Wednesday, October 22, 2003

EXTREME EXCITEMENT

i wanna go! I wanna meet the people! I wanna start! let's go! wahoooo!!!!!!!!!!!!

that's how excited I am with this new job. now to those that have been reading me blogs. this is a new new job from the last new job I posted. yes, i resigned from new one and now I have another new one. confused? don't be. let's just say that now I have broken free of the clasps of the call center routine. a start to going to the path of my dreams. makes me all the more believe in destiny.

funny how all it took was to make that one big leap. letting go of the emotional baggages and excuses. i stopped saying "but what if I dont find a new job," or "but I need to sustain myself, I can't afford not having a job." once I took that step everything just fell in place.

i believe i am gonna love my new stress source (aka job) since it is so my personality. so tourism, here I come!!!!!

Sunday, October 19, 2003

when you up in the mountains away from the worries, it seems that the mind is clearer to think and realize. for once again change is upon me and the two personalities that exists within me are one again in a debate of how to cope with it.

i was supposed to co-facilitate in subic but its seems that I got more out of the sessions than my participants. if there were two realizations that were imbedded in my mind during the teambuilding it would be that fear would always exist when there is change and its just up to us to manage that fear and that sometimes our attitude should just be JUST DO IT!

i acknowledge that it was my fault, and now I should take the consequence. i was scared of what could happen after my decison. what i was doing what making excuses. all you gotta do is go for it. that is what i should be doing. and its not after I go to the beach or something it should be NOW! i shouldnt be focusing on how high the pole is from the ground but rather in just climbing it all the way. as the xtreme adventure manager said, there are things in life wherein full understanding is not needed, you just have to do it. stop analyzing and just do it. what i need right now is to have the courage to move on no questions asked. i should be able to have the excitement as wanting to climbing that 25 foot pole. and once i get to the top i need to also have the courage to make that leap. then only will i be able to say I have overcome the obstacle.

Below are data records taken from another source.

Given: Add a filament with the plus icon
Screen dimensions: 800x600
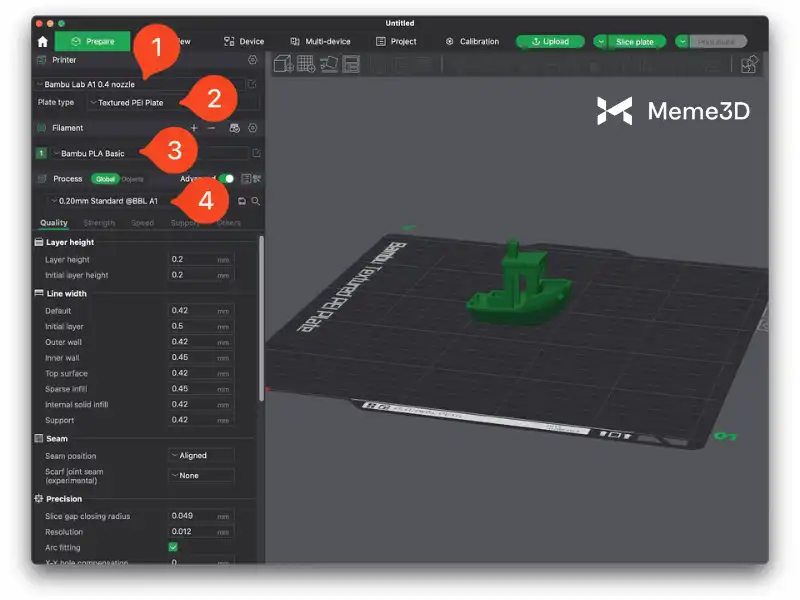Looking at the screenshot, I should click(194, 128).
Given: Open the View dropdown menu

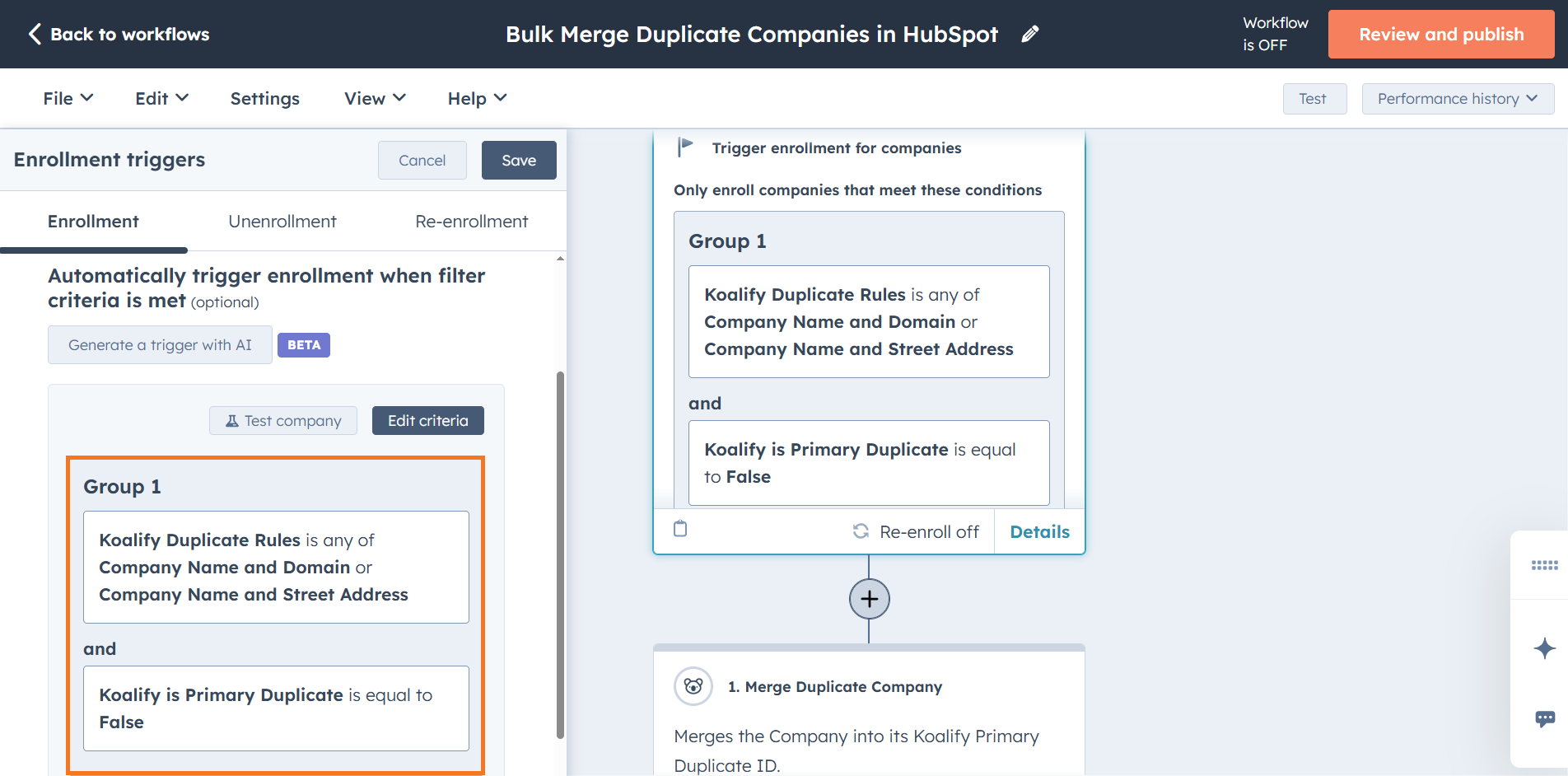Looking at the screenshot, I should pyautogui.click(x=374, y=98).
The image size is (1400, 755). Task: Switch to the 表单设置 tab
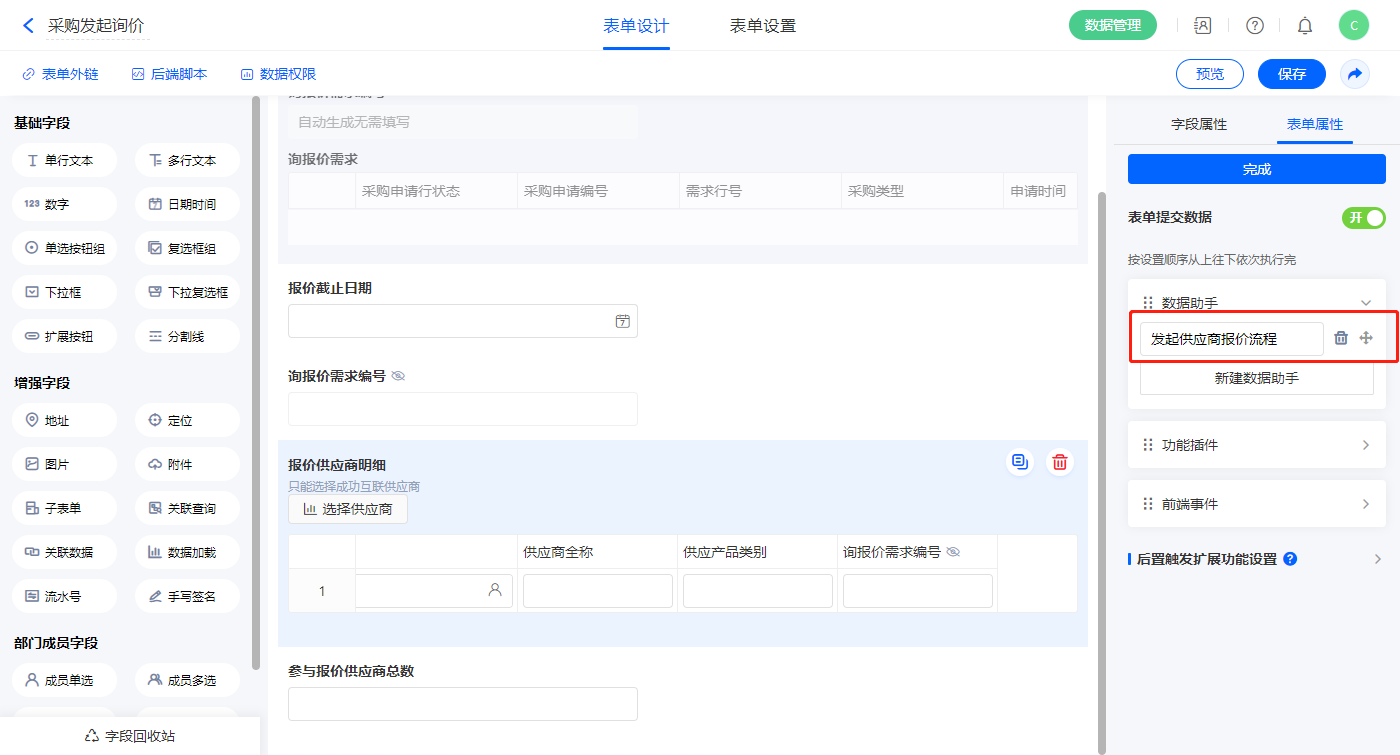click(762, 26)
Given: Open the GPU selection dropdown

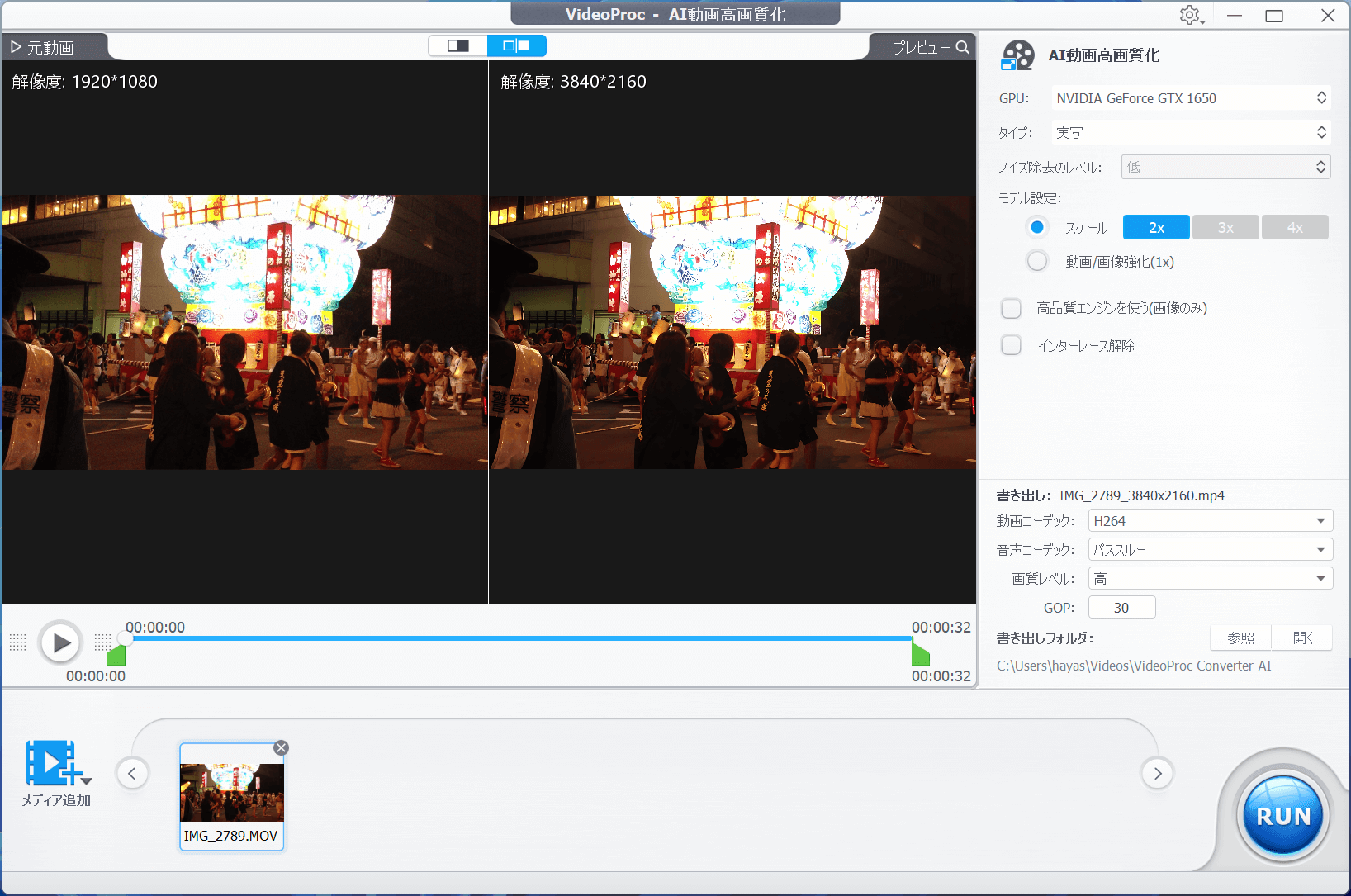Looking at the screenshot, I should [x=1190, y=98].
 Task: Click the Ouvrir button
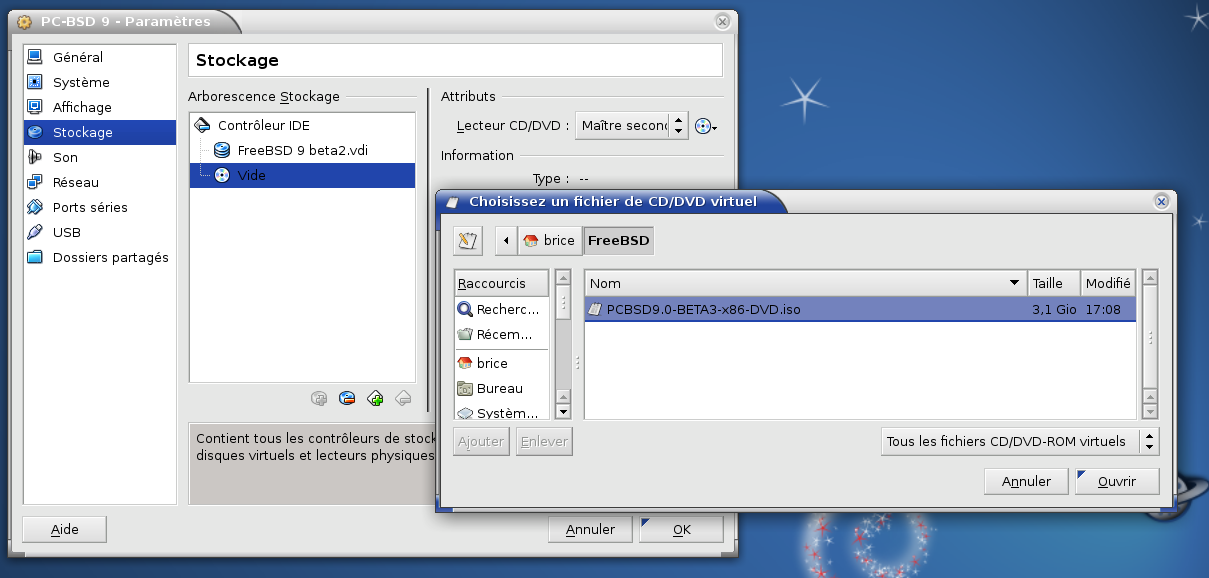[1117, 481]
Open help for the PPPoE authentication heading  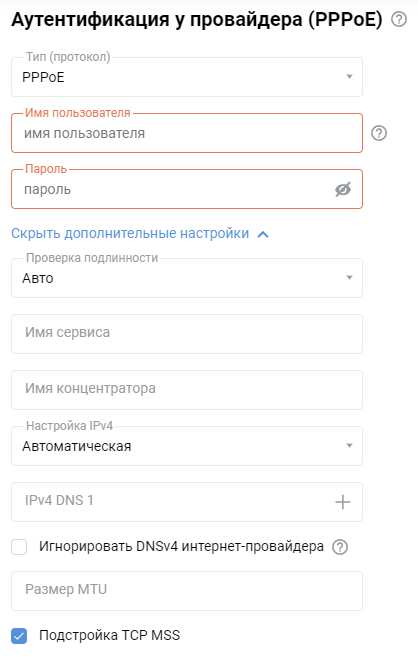(x=399, y=19)
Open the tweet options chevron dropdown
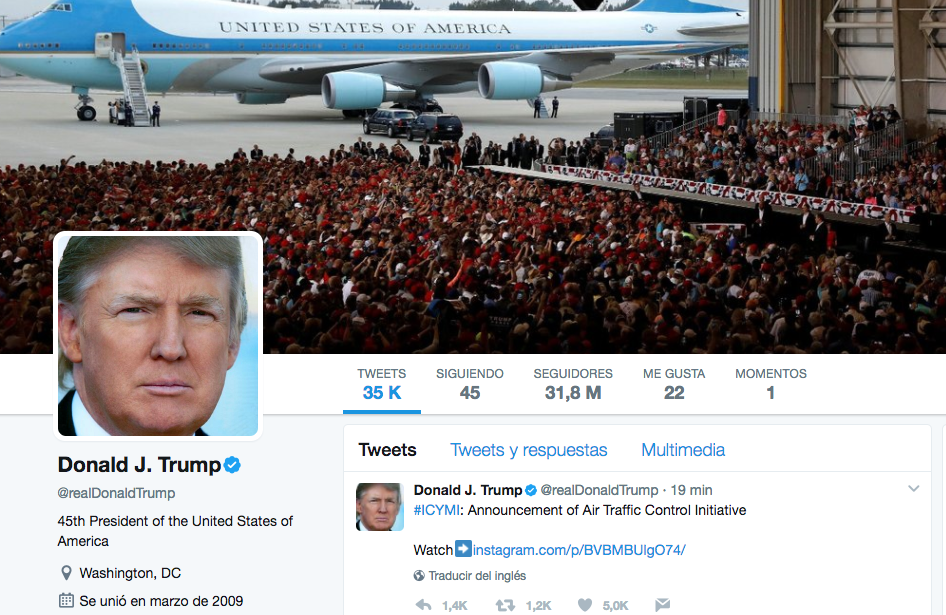This screenshot has height=615, width=946. (x=913, y=489)
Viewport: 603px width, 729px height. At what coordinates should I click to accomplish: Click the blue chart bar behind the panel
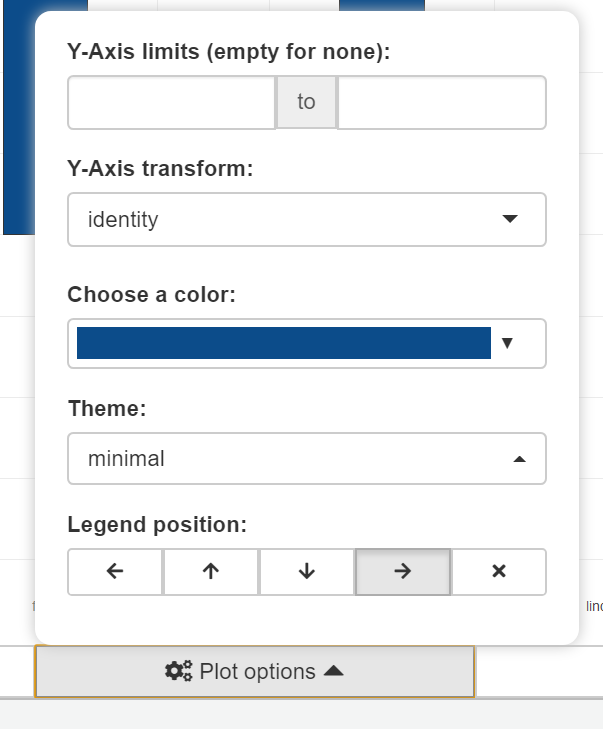click(17, 120)
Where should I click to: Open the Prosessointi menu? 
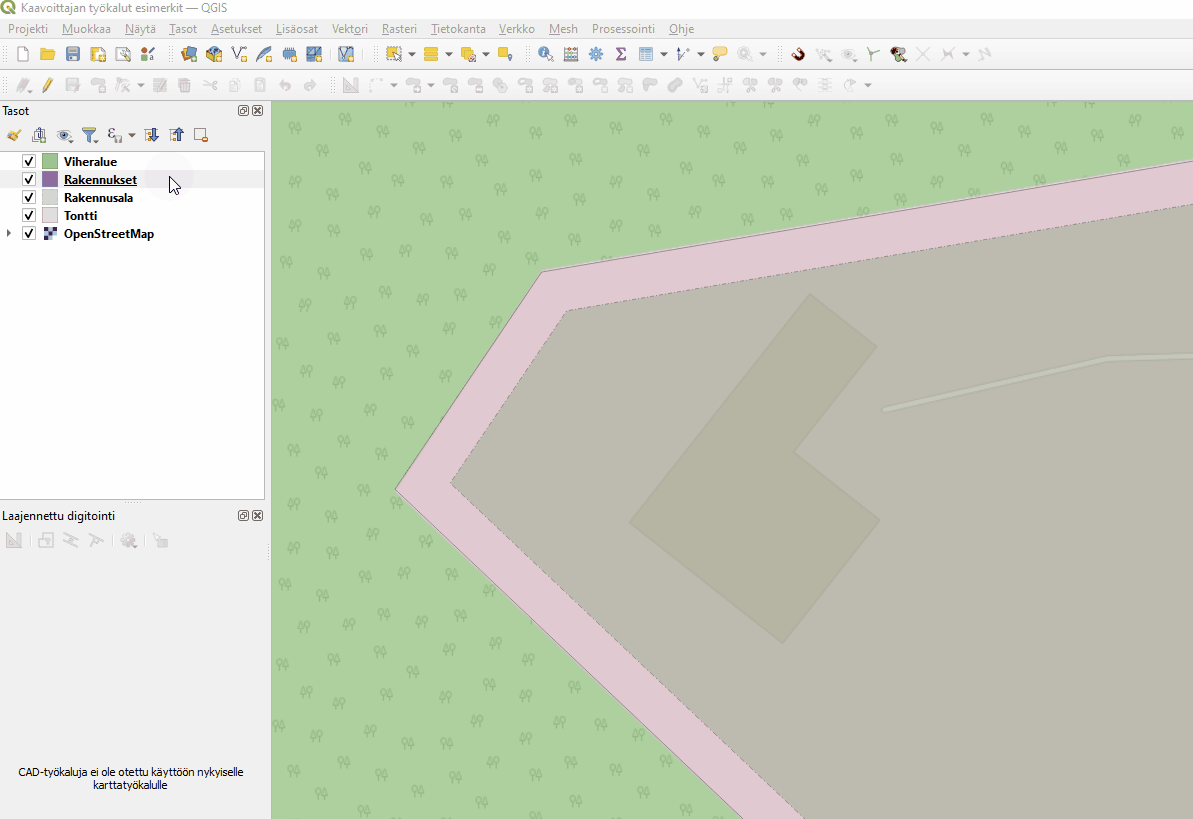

this will be another ride of my life but now I can say i will be able to go through it with a different mindset and attitude. so friends can I trust you with my life, cause now I'll be climbing...

Friday, October 10, 2003

i mark the last period and flip the page to start another chapter of my so-called life. with a new job and a new journal, i look forward to what is instore for me.

learning from what has been. i face these blank pages with the eagerness to fill them with more celebrations, appreciation and experiences.


INFORMATION OVERLOAD

its hard to be back as a participant in a training session when for almost a year and a half you've been facilitating and designing the course. now I find myself overwhelmed by the pressure of catching up with the other particiapnts. not that I'm slow or anything but its just that I process things differently now. there's too much numbers and memorizing abbreviations. gosh! my mind can't take this beating!

but in general the new company has been great. I like the lay-out of the center not to mention the location of our building. the people have also been accomodating and they're all young as well.